Instead of hurrying my young here and there, may I slow and breathe grace.

Instead of mirroring tempers and selfishness, may I model the grace of a Savior who pardoned the hopeless.

Grace alone changes us from the inside out.  To help us become more like the Savior.  Love covers a multitude of sins!  (1 Peter 4:8) And so, we love them.  Above all else. 

And we bend low.  To offer grace.

Praying that I can only imagine such the humble act, and remember my harvest.  May I see that slow finger in the sand when the ugly is swift to take over my heart and words spill out fast like a science experiment gone wrong.

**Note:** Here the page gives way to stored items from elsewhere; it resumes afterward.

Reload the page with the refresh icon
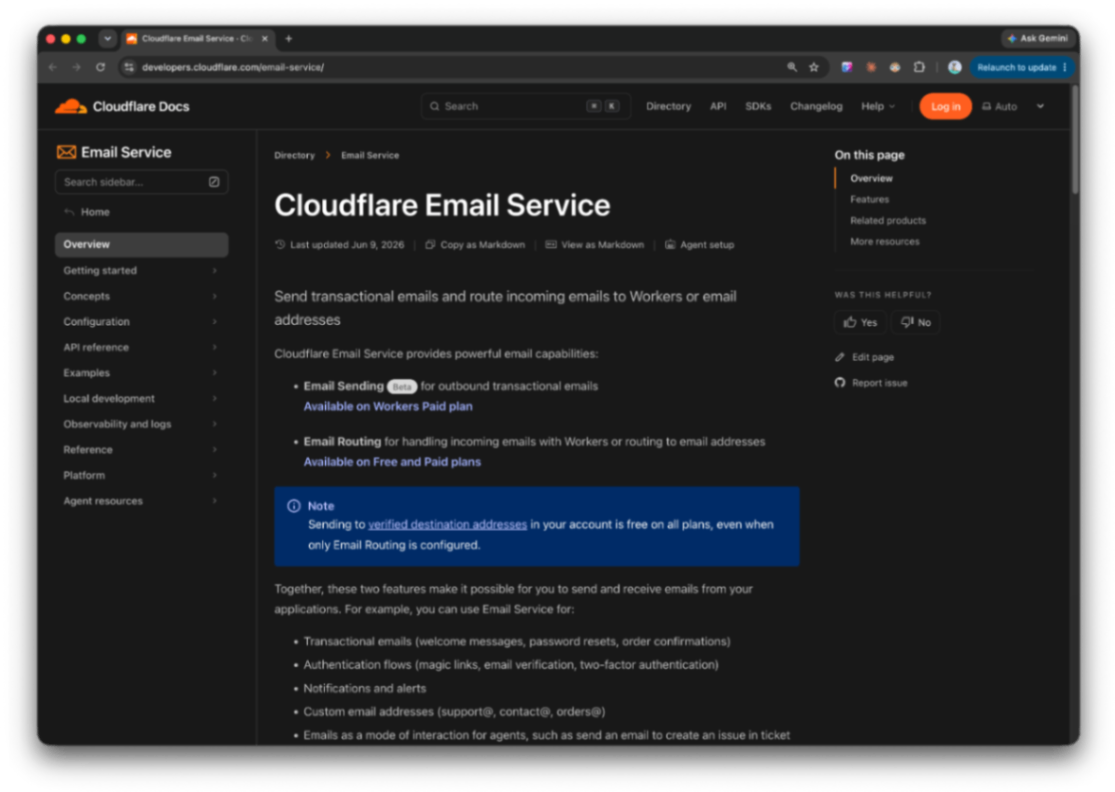1115x792 pixels. tap(100, 67)

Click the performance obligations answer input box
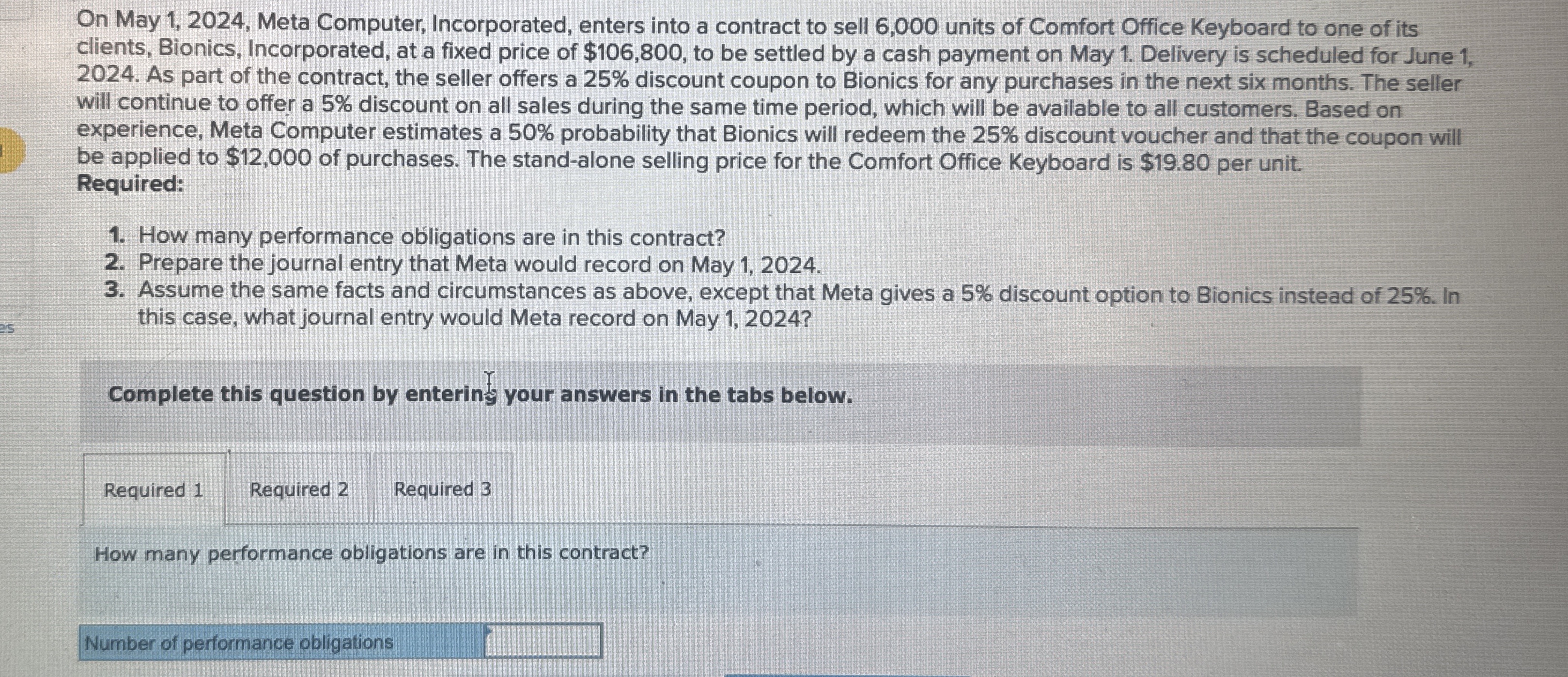click(x=543, y=641)
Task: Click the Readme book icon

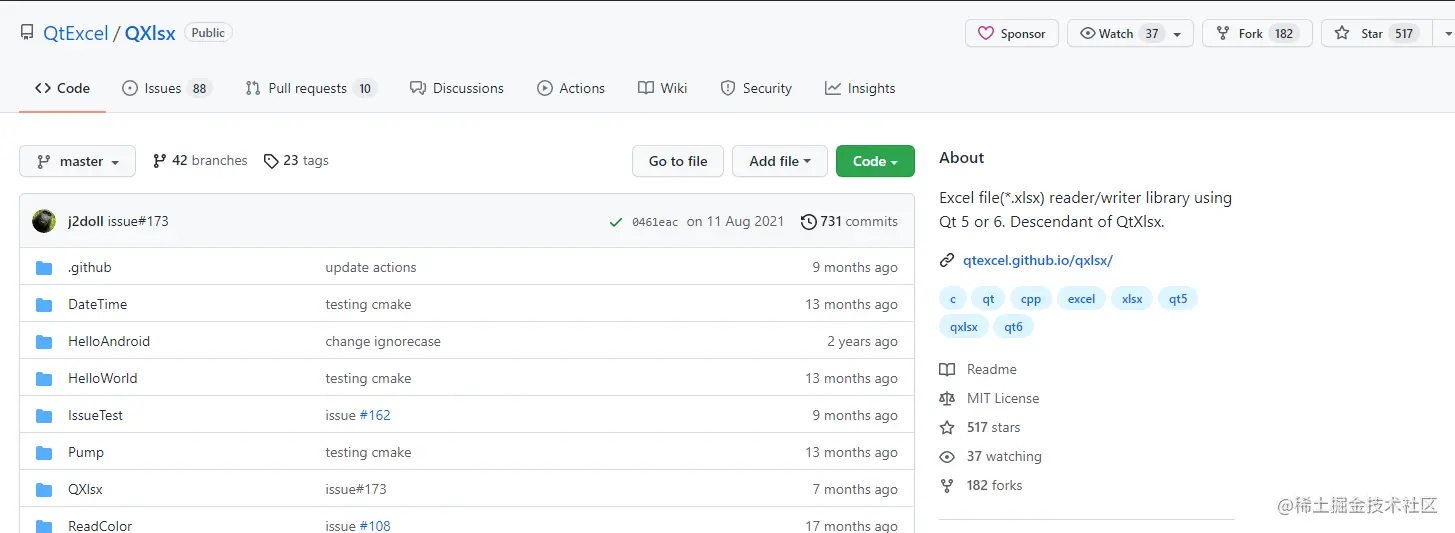Action: pos(947,369)
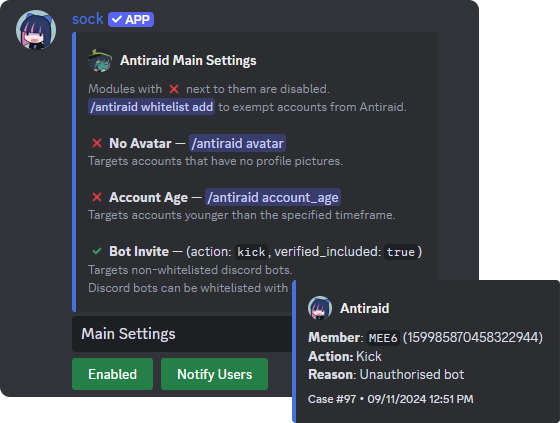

We’ll bend low every day.  Yes, many times.  But, it’s telling the heart to come along when we bend that just might make a difference in our harvest.

Praying for low-bending mamas everywhere this morning.

~k.

updated from Day 2 of The Sweetest Harvest because this mama needed to breathe Grace today~

Comments

  1. This made me cry. Beautiful!

  2. Thank you. My little ones need lots of help with tasks and lots of repeated correcting right now I once prided myself in having a patient and serving heart with them, but exhaustion has set in and I’m finding it more difficult to maintain. I long to serve with a happy heart with no regrets and need to ask God for strength and renewal. Thank you. Your words are inspiring.

    • Exhaustion, yes. Difficult to maintain, yes. You are not alone, Debbie. 90% of the battle is recognizing we can’t do it on our own strength. I’m praying for you tonight. Lord, help her to not grow weary…for in due season she will reap! **Hugs**

  3. Oh Kristen…your words bring such sweet peace. Even to this Mama. :) Love you baby girl.